See, normally this would always be my approach on any other exam. If it throws me off, skip it and come back.

However, on my Achiever exams, I always have only about 3 mins left at the end, so I've decided that it may not be good to just quickly mark it.

I'm wondering if Achiever just moves slower because of the heavy calculations in Gchem...

But yeah, I was trying to decide my strategy for these oddball reason-it-out style questions and still don't know how I'll tackle it.

Did you have extra time on your Achiever tests, jigabodo?

On average, I have around 5 minutes left when I finish Achiever TS. I think I had more time for the 1st and 3rd test, but BARELY finished ontime for the second one.

On the actual DAT, if you really know your stuff on TS, you shouldn't be spending more than 30-45 seconds per question on GC and OC because they are very straightfoward and require minimal calculations. Sacjumpman, to be honest with you I think you will be able to do very well on GC/OC.

However, bio is a different story. There are around 20-30 questions that are the "you know it or you don't" type, which most people should have no problem with. The only difficult problems are the random ones and the ones that ask about techniques/applications.

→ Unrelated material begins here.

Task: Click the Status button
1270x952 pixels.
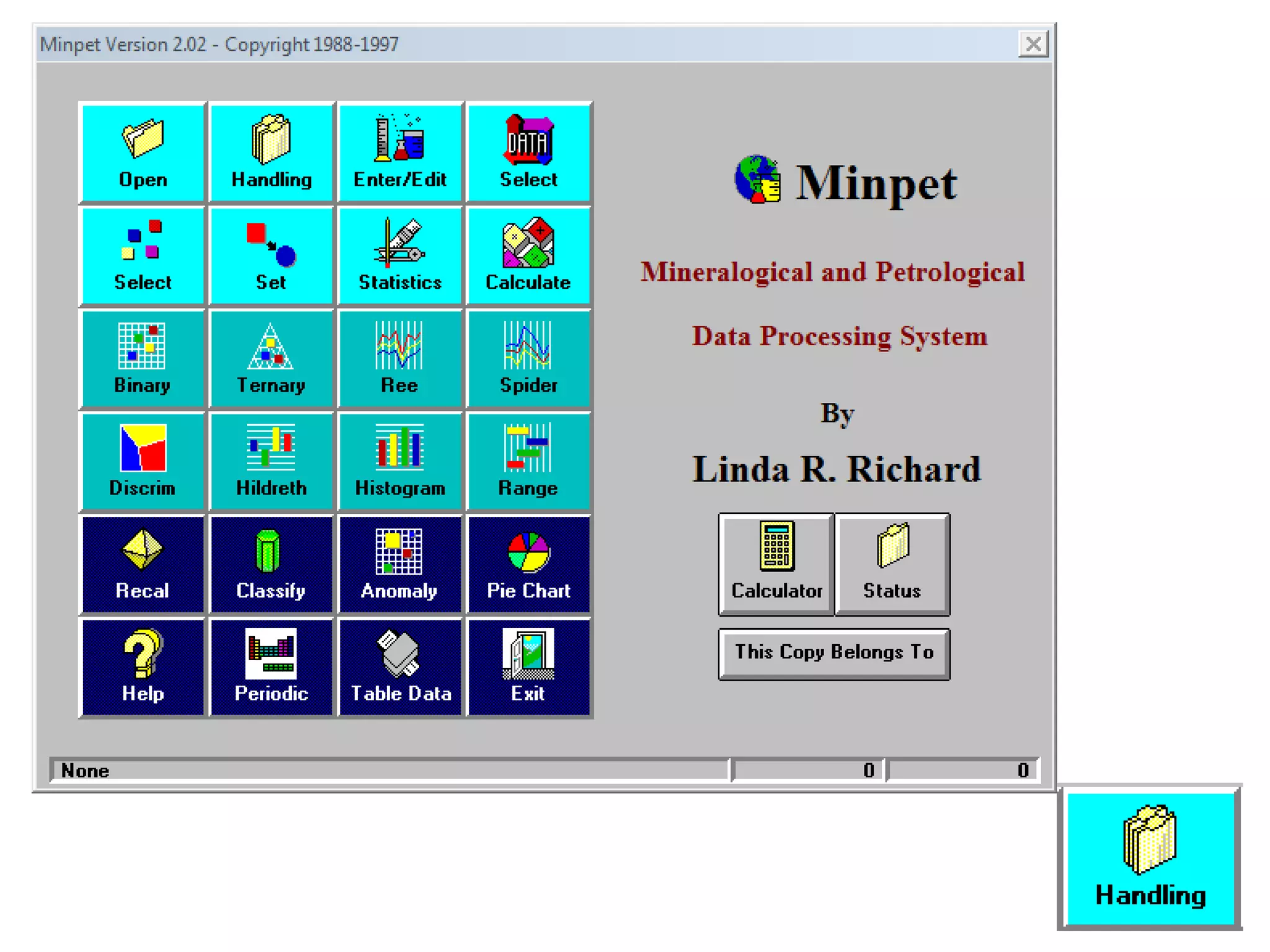Action: tap(892, 564)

Given the level of difficulty of GC/OC, I really think you will have more than enough time to go back to those weird questions once you are finished, don't stress too much about it.

 

[sacjumpman]

On average, I have around 5 minutes left when I finish Achiever TS. I think I had more time for the 1st and 3rd test, but BARELY finished ontime for the second one.

On the actual DAT, if you really know your stuff on TS, you shouldn't be spending more than 30-45 seconds per question on GC and OC because they are very straightfoward and require minimal calculations. Sacjumpman, to be honest with you I think you will be able to do very well on GC/OC.

However, bio is a different story. There are around 20-30 questions that are the "you know it or you don't" type, which most people should have no problem with. The only difficult problems are the random ones and the ones that ask about techniques/applications.

Given the level of difficulty of GC/OC, I really think you will have more than enough time to go back to those weird questions once you are finished, don't stress too much about it.

Sounds good. Then that will be my approach, I won't get too caught up with the trouble ones in bio. And will plan to come back. 🙂 Thanks for the help.